● What to work on: Copy out all of the records, exactly as they appear.
START Given data
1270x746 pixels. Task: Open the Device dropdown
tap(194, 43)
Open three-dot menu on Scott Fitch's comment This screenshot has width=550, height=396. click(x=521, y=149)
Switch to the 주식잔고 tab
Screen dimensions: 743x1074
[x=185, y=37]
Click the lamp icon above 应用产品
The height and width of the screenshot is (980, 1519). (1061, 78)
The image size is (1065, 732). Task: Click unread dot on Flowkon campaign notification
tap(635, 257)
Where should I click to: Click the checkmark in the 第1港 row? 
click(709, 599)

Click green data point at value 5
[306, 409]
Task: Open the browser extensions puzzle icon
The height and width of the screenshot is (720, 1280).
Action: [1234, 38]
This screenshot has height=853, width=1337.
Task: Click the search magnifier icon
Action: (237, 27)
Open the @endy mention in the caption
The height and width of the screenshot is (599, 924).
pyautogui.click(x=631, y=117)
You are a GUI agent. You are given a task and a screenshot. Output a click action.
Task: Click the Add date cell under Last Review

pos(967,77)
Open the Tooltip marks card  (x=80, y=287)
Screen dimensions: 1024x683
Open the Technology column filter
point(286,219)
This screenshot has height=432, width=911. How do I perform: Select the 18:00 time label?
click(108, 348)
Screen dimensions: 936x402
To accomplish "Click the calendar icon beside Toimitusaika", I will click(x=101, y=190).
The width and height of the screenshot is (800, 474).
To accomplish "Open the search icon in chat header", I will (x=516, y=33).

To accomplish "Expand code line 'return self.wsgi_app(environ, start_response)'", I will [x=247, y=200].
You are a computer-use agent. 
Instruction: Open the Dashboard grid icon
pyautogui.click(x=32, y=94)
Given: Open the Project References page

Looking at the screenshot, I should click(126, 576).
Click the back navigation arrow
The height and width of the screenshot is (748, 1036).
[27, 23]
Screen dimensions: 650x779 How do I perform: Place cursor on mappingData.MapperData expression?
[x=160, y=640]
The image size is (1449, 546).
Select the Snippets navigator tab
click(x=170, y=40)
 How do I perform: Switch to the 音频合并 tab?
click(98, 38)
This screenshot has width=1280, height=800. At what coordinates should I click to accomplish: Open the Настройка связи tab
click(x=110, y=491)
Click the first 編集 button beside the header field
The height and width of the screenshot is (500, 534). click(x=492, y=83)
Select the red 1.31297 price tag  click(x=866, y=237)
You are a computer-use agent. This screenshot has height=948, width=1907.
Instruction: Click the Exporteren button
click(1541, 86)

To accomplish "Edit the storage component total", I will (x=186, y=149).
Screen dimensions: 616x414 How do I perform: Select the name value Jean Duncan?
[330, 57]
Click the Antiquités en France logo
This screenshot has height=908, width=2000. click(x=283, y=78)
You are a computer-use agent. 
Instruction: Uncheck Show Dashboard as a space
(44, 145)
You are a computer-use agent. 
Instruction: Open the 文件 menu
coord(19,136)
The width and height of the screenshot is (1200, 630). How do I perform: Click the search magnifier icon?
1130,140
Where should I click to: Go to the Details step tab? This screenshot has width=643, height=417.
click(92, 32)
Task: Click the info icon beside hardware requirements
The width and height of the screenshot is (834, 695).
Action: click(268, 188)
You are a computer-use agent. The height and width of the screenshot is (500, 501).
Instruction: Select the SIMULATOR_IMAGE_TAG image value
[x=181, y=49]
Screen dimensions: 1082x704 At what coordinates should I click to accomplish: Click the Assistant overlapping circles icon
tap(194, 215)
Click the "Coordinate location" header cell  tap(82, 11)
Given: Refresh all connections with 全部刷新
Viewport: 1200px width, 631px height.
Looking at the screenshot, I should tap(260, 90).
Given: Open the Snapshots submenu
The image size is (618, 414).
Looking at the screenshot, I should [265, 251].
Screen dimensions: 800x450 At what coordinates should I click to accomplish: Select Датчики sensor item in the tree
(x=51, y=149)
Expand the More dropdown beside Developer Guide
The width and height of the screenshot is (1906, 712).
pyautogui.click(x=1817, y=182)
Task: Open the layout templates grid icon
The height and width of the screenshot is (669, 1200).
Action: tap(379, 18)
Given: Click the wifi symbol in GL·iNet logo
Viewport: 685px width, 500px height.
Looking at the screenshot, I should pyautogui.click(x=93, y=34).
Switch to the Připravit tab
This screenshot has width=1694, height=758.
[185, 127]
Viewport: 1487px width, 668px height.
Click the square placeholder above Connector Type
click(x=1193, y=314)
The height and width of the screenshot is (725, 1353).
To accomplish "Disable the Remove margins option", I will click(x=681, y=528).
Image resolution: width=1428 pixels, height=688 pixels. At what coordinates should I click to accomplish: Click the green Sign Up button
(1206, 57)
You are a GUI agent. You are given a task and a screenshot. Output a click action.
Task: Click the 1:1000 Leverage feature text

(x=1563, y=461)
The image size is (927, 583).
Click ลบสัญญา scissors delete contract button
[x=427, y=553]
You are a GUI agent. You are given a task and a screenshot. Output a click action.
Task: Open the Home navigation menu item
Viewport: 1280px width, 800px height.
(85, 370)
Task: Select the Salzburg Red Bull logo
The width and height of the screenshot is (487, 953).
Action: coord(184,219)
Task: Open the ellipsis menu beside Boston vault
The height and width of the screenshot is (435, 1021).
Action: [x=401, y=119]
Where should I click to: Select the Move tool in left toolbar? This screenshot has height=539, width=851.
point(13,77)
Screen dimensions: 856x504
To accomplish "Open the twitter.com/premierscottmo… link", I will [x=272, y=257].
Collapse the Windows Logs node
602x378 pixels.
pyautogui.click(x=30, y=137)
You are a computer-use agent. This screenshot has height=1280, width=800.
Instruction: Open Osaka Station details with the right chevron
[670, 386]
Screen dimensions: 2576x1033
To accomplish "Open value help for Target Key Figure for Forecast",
END Given data
● Response to this task:
1270x746 pixels. Task: Open the Device dropdown
tap(194, 43)
Open three-dot menu on Scott Fitch's comment This screenshot has width=550, height=396. click(x=521, y=149)
Switch to the 주식잔고 tab
Screen dimensions: 743x1074
[x=185, y=37]
Click the lamp icon above 应用产品
The height and width of the screenshot is (980, 1519). (1061, 78)
The image size is (1065, 732). Task: Click unread dot on Flowkon campaign notification
tap(635, 257)
Where should I click to: Click the checkmark in the 第1港 row? 
click(709, 599)

Click green data point at value 5
[306, 409]
Task: Open the browser extensions puzzle icon
The height and width of the screenshot is (720, 1280).
Action: [1234, 38]
This screenshot has height=853, width=1337.
Task: Click the search magnifier icon
Action: (237, 27)
Open the @endy mention in the caption
The height and width of the screenshot is (599, 924).
pyautogui.click(x=631, y=117)
You are a GUI agent. You are given a task and a screenshot. Output a click action.
Task: Click the Add date cell under Last Review

pos(967,77)
Open the Tooltip marks card  (x=80, y=287)
Screen dimensions: 1024x683
Open the Technology column filter
point(286,219)
This screenshot has height=432, width=911. How do I perform: Select the 18:00 time label?
click(108, 348)
Screen dimensions: 936x402
To accomplish "Click the calendar icon beside Toimitusaika", I will click(x=101, y=190).
The width and height of the screenshot is (800, 474).
To accomplish "Open the search icon in chat header", I will (x=516, y=33).

To accomplish "Expand code line 'return self.wsgi_app(environ, start_response)'", I will [x=247, y=200].
You are a computer-use agent. 
Instruction: Open the Dashboard grid icon
pyautogui.click(x=32, y=94)
Given: Open the Project References page

Looking at the screenshot, I should click(126, 576).
Click the back navigation arrow
The height and width of the screenshot is (748, 1036).
[27, 23]
Screen dimensions: 650x779 How do I perform: Place cursor on mappingData.MapperData expression?
[x=160, y=640]
The image size is (1449, 546).
Select the Snippets navigator tab
click(x=170, y=40)
 How do I perform: Switch to the 音频合并 tab?
click(98, 38)
This screenshot has width=1280, height=800. At what coordinates should I click to accomplish: Open the Настройка связи tab
click(x=110, y=491)
Click the first 編集 button beside the header field
The height and width of the screenshot is (500, 534). click(x=492, y=83)
Select the red 1.31297 price tag  click(x=866, y=237)
You are a computer-use agent. This screenshot has height=948, width=1907.
Instruction: Click the Exporteren button
click(1541, 86)

To accomplish "Edit the storage component total", I will (x=186, y=149).
Screen dimensions: 616x414 How do I perform: Select the name value Jean Duncan?
[330, 57]
Click the Antiquités en France logo
This screenshot has height=908, width=2000. click(x=283, y=78)
You are a computer-use agent. 
Instruction: Uncheck Show Dashboard as a space
(44, 145)
You are a computer-use agent. 
Instruction: Open the 文件 menu
coord(19,136)
The width and height of the screenshot is (1200, 630). How do I perform: Click the search magnifier icon?
1130,140
Where should I click to: Go to the Details step tab? This screenshot has width=643, height=417.
click(92, 32)
Task: Click the info icon beside hardware requirements
The width and height of the screenshot is (834, 695).
Action: click(268, 188)
You are a computer-use agent. The height and width of the screenshot is (500, 501).
Instruction: Select the SIMULATOR_IMAGE_TAG image value
[x=181, y=49]
Screen dimensions: 1082x704 At what coordinates should I click to accomplish: Click the Assistant overlapping circles icon
tap(194, 215)
Click the "Coordinate location" header cell  tap(82, 11)
Given: Refresh all connections with 全部刷新
Viewport: 1200px width, 631px height.
Looking at the screenshot, I should tap(260, 90).
Given: Open the Snapshots submenu
The image size is (618, 414).
Looking at the screenshot, I should [265, 251].
Screen dimensions: 800x450 At what coordinates should I click to accomplish: Select Датчики sensor item in the tree
(x=51, y=149)
Expand the More dropdown beside Developer Guide
The width and height of the screenshot is (1906, 712).
pyautogui.click(x=1817, y=182)
Task: Open the layout templates grid icon
The height and width of the screenshot is (669, 1200).
Action: tap(379, 18)
Given: Click the wifi symbol in GL·iNet logo
Viewport: 685px width, 500px height.
Looking at the screenshot, I should pyautogui.click(x=93, y=34).
Switch to the Připravit tab
This screenshot has width=1694, height=758.
[185, 127]
Viewport: 1487px width, 668px height.
Click the square placeholder above Connector Type
click(x=1193, y=314)
The height and width of the screenshot is (725, 1353).
To accomplish "Disable the Remove margins option", I will click(x=681, y=528).
Image resolution: width=1428 pixels, height=688 pixels. At what coordinates should I click to accomplish: Click the green Sign Up button
(1206, 57)
You are a GUI agent. You are given a task and a screenshot. Output a click action.
Task: Click the 1:1000 Leverage feature text

(x=1563, y=461)
The image size is (927, 583).
Click ลบสัญญา scissors delete contract button
[x=427, y=553]
You are a GUI agent. You are given a task and a screenshot. Output a click action.
Task: Open the Home navigation menu item
Viewport: 1280px width, 800px height.
(85, 370)
Task: Select the Salzburg Red Bull logo
The width and height of the screenshot is (487, 953).
Action: coord(184,219)
Task: Open the ellipsis menu beside Boston vault
The height and width of the screenshot is (435, 1021).
Action: [x=401, y=119]
Where should I click to: Select the Move tool in left toolbar? This screenshot has height=539, width=851.
point(13,77)
Screen dimensions: 856x504
To accomplish "Open the twitter.com/premierscottmo… link", I will [x=272, y=257].
Collapse the Windows Logs node
602x378 pixels.
pyautogui.click(x=30, y=137)
You are a computer-use agent. This screenshot has height=1280, width=800.
Instruction: Open Osaka Station details with the right chevron
[670, 386]
Screen dimensions: 2576x1033
To accomplish "Open value help for Target Key Figure for Forecast",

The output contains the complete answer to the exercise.